How to Reduce PHP Array Memory Usage with String Packing
This article explains why PHP arrays consume far more memory than their C equivalents and demonstrates a technique that stores a double array in a string using pack/unpack, which can dramatically lower memory consumption at the cost of some performance.
Generally, PHP arrays use only about one‑tenth of the memory efficiency of C arrays; an array that occupies 100 MB in C may require around 1 GB in PHP.
This high memory consumption is especially problematic for backend servers written in PHP.
Because the issue stems from the language itself, conventional optimizations are difficult, but a string‑based solution can help.
$total = 100000;
$double = "";
for ($i = 0; $i < $total; $i++) {
$double .= pack("d", $i + 0.1);
}
for ($i = 0; $i < $total; $i++) {
unpack("@" . ($i * 8) . "/d", $double);
}The example stores a double array inside a string and later extracts each value with unpack.

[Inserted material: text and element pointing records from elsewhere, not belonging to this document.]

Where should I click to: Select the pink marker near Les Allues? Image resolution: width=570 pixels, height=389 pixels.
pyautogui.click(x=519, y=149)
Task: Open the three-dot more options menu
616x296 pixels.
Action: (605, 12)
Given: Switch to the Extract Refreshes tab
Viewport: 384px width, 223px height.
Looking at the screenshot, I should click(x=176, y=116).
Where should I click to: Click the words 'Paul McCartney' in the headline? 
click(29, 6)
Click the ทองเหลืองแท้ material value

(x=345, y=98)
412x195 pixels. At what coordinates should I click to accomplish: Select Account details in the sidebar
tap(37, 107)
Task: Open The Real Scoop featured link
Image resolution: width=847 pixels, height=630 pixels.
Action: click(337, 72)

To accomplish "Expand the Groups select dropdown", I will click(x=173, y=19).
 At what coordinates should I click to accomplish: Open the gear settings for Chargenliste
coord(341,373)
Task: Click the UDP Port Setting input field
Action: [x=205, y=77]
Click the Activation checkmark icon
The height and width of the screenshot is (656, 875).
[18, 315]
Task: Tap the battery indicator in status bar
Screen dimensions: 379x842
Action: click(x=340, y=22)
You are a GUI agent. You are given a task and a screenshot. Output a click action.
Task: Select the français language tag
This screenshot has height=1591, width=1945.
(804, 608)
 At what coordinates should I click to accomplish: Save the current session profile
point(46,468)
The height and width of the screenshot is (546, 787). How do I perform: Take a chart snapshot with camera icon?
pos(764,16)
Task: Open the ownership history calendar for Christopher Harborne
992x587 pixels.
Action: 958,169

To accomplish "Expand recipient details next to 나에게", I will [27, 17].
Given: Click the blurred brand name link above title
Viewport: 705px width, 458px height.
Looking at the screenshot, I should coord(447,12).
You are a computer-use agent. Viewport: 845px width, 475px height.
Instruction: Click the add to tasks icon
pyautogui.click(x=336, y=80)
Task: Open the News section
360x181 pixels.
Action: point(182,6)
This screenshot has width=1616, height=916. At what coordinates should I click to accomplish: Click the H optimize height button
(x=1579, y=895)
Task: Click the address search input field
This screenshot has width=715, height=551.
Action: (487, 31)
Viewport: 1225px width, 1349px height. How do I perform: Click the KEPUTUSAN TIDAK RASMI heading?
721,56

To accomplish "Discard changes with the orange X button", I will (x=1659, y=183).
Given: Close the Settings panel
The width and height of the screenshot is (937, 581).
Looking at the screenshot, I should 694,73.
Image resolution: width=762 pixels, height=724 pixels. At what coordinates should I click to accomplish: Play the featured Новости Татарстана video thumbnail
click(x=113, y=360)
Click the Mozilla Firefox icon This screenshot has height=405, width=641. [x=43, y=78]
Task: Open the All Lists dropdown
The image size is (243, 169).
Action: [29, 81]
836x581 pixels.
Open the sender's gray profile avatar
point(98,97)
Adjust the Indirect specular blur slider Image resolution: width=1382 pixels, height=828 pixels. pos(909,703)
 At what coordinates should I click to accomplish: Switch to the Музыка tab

While this approach reduces memory usage, it may affect performance, so it should be applied based on specific requirements.
For instance, if you have ten 10 MB arrays (about one million elements each), they would consume roughly 100 MB of memory, which can become insufficient under concurrent access.
By storing each array as a string and unpacking only when needed, you can alleviate memory pressure.